Thursday of the Third Week in Ordinary Time
(II Samuel 7:18-19; 24-29; Mark 4:21-25)
It is said that history is written by the victors. For this reasons some Bible scholars question the virtue of David. According to the official story, he was much of a saint. Although he committed adultery and covered up his sin with murder, these offenses are duly repented. Most likely David was not as virtuous as the Bible describes him to be. He certainly had a harem and likely drew more blood than necessary.

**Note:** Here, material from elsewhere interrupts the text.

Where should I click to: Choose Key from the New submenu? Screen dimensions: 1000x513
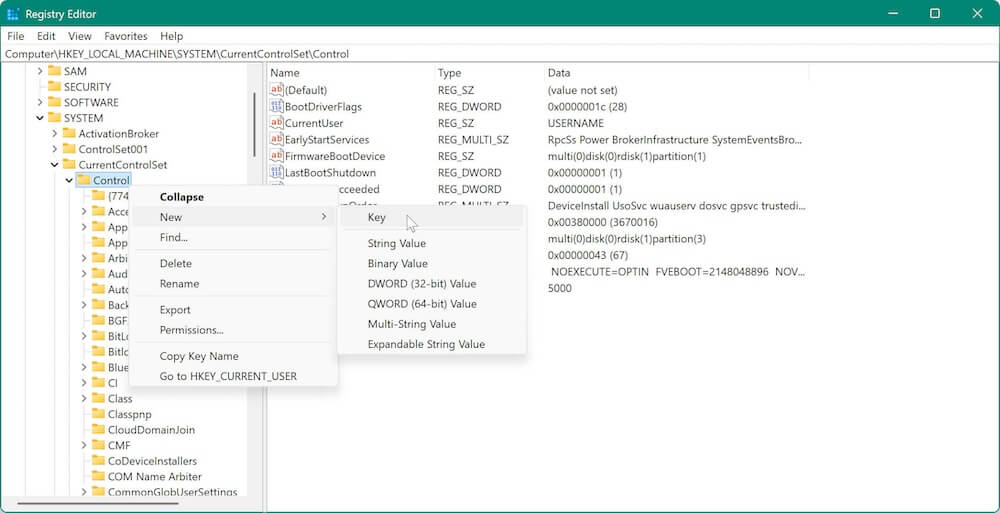tap(377, 218)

Still David’s story offers valuable lessons. In today’s first reading David is pictured at prayer. His words serve as a model for all people before God. Everyone, like David here, should be humble before their Creator and Judge. Also, all should thank God for the blessings they receive. Likewise, all should request from God whatever is needed for the good of one’s community.

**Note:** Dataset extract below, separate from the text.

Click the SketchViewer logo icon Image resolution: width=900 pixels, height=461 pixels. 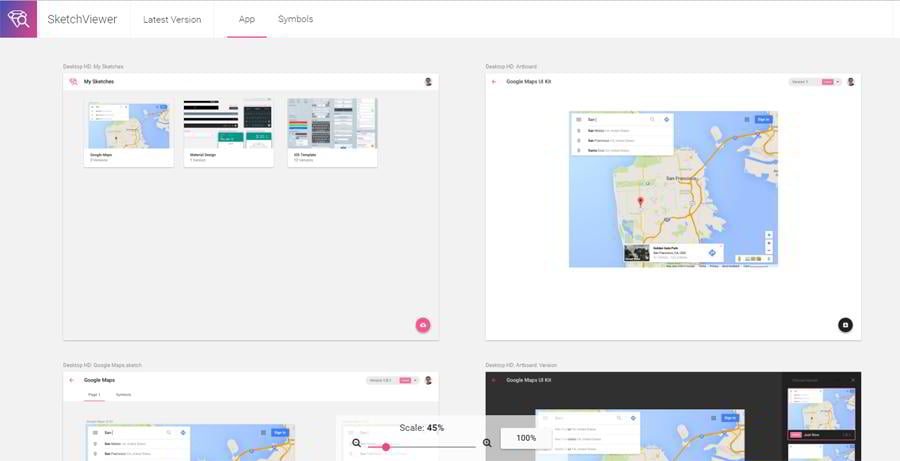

We might wonder if scholars think the same of Jesus as they do of David. Is his story so great because in time his followers came to be kings? The answer is clearly “no.” Jesus died what appeared to the world as an ignominious death. His resurrection from the dead was not a public affair in the sense that society at large witnessed it. Yet because of it, his followers were not disillusioned by his crucifixion. Rather, strengthened by the Spirit, they began to live as Jesus preached. Sure, in time Christians became rulers. But they have been aware that to remain his followers they must lead with his love and truth.